→ **About this exercise**: Please return every line below that contains the string "zemští".

:: Extracted records ::

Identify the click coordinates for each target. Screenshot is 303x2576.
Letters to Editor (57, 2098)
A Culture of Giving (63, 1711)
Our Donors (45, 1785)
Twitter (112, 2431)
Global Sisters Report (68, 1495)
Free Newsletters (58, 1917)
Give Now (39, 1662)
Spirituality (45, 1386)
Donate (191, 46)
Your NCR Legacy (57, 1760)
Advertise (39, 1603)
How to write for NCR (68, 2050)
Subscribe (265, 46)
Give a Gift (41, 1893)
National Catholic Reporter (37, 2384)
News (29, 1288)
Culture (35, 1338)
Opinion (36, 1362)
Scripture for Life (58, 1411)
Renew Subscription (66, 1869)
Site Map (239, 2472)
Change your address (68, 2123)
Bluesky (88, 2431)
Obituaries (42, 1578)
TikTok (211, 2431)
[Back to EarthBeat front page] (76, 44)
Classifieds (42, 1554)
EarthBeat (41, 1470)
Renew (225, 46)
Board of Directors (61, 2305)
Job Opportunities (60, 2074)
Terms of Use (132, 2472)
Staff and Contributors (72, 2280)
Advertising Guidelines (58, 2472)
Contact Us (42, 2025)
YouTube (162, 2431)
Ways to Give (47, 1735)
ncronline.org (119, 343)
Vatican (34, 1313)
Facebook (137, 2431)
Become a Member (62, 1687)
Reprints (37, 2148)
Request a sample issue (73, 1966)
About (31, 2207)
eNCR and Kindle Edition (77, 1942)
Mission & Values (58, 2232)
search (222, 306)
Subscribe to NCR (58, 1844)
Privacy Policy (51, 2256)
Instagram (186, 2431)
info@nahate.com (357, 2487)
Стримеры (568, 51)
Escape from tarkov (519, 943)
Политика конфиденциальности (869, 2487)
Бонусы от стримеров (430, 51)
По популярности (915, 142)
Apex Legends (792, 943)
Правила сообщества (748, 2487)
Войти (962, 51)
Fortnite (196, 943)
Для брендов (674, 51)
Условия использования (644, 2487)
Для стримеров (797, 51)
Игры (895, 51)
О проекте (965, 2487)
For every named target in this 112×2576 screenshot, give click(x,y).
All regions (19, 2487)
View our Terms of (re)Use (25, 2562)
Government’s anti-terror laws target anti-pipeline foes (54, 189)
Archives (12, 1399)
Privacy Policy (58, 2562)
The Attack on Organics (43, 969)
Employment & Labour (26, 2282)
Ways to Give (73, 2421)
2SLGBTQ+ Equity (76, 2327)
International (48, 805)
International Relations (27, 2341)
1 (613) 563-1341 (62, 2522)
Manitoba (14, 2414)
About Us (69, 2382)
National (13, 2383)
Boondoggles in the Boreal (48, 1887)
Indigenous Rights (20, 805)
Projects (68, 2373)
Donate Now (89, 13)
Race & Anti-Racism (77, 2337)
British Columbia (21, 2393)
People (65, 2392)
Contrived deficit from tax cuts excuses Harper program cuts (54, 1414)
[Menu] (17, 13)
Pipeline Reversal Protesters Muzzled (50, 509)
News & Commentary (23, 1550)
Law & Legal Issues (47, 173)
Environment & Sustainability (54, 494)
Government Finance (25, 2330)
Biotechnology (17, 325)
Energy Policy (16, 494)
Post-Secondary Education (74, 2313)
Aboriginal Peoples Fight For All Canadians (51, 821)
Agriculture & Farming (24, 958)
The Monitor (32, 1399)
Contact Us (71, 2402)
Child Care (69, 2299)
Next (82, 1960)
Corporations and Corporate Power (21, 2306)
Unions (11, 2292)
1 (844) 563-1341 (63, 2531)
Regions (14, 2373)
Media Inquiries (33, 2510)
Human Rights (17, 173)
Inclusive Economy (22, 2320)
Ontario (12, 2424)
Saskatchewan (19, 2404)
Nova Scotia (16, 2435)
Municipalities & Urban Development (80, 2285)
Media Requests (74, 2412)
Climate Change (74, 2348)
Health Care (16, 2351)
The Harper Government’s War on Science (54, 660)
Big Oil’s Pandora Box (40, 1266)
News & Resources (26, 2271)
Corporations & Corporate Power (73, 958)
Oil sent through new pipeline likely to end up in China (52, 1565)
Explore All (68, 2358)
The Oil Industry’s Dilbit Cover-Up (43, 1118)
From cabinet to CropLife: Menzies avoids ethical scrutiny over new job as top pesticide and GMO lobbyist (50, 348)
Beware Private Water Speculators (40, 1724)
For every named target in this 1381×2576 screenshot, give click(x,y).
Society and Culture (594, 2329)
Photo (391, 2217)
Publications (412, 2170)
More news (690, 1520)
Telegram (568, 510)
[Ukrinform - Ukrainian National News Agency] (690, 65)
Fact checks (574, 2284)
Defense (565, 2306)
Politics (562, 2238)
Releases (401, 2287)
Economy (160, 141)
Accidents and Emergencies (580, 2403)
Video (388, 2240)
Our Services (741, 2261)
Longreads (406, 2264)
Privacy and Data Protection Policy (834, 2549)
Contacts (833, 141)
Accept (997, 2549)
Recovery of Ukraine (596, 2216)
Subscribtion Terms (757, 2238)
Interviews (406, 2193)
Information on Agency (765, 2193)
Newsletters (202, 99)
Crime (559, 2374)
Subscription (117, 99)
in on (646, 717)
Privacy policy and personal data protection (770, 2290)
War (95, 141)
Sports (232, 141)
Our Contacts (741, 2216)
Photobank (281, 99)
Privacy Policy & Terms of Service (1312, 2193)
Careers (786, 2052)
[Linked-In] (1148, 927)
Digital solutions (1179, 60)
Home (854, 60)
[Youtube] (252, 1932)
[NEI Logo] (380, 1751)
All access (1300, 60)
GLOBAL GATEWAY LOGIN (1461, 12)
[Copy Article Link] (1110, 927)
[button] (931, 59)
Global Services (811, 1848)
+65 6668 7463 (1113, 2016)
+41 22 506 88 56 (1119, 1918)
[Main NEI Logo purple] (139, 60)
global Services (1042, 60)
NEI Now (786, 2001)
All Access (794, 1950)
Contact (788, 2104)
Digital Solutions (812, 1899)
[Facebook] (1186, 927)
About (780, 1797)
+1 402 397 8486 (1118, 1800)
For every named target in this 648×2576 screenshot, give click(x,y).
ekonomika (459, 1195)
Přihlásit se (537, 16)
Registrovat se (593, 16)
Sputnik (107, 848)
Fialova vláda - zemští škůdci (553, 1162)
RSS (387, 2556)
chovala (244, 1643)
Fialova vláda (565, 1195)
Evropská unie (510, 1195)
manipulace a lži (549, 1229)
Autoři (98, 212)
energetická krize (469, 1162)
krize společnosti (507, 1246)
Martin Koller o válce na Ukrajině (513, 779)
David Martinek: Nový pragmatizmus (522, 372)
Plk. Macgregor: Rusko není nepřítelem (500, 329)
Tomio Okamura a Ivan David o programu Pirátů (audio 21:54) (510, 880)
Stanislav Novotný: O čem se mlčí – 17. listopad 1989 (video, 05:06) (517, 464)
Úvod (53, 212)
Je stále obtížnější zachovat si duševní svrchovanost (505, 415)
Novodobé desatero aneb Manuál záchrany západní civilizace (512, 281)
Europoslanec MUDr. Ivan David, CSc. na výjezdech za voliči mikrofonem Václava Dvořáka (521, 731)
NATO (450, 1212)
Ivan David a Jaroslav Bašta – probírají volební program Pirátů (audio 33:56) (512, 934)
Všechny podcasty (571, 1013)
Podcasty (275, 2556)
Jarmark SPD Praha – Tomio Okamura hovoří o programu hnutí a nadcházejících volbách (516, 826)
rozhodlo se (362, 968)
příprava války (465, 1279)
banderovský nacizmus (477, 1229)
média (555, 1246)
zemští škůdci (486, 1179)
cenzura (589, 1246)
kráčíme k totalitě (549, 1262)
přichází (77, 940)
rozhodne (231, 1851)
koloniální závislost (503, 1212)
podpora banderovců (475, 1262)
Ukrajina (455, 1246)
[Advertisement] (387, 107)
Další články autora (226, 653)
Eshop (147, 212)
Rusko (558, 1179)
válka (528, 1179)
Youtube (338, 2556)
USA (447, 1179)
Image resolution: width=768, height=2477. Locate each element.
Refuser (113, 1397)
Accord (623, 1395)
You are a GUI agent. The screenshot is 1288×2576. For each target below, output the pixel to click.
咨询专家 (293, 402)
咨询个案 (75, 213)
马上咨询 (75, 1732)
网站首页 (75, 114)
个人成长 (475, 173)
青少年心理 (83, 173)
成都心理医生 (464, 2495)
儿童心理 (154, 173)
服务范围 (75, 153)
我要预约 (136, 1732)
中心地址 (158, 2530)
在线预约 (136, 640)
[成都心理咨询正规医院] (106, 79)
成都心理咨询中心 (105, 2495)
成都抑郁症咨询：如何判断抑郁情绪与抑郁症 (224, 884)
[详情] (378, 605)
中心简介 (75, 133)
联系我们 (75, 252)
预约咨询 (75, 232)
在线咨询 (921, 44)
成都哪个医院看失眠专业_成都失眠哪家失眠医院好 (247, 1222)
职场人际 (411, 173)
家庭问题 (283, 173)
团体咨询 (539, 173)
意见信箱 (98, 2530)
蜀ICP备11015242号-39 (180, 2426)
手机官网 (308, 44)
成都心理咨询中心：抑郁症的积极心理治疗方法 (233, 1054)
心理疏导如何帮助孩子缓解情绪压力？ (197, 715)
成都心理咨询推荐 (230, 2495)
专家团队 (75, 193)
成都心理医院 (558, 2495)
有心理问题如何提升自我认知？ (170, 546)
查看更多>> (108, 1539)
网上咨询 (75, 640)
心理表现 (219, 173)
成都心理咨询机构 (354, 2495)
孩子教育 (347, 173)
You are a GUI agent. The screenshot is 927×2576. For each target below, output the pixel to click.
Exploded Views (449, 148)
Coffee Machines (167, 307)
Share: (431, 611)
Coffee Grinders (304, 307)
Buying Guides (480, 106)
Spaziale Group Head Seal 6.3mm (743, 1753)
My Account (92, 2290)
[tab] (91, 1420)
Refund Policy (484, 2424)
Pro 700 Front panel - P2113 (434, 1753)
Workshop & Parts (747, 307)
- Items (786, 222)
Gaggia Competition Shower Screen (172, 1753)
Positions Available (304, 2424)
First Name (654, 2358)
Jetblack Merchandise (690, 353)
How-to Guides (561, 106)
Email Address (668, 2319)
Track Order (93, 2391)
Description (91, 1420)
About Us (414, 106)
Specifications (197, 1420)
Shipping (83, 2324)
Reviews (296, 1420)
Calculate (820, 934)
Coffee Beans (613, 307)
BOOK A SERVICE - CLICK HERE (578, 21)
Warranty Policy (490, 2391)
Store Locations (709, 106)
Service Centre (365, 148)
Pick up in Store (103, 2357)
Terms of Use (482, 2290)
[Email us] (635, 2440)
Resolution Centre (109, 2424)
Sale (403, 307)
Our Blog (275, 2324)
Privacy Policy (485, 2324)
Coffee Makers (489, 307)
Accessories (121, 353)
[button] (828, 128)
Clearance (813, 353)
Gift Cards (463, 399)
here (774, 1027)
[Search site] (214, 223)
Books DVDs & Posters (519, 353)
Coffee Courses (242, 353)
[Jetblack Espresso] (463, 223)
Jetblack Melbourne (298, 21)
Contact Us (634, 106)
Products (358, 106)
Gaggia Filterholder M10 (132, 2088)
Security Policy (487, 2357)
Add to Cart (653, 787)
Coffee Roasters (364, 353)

:::

→ **Answer for this exercise**:
Fialova vláda - zemští škůdci (553, 1162)
zemští škůdci (486, 1179)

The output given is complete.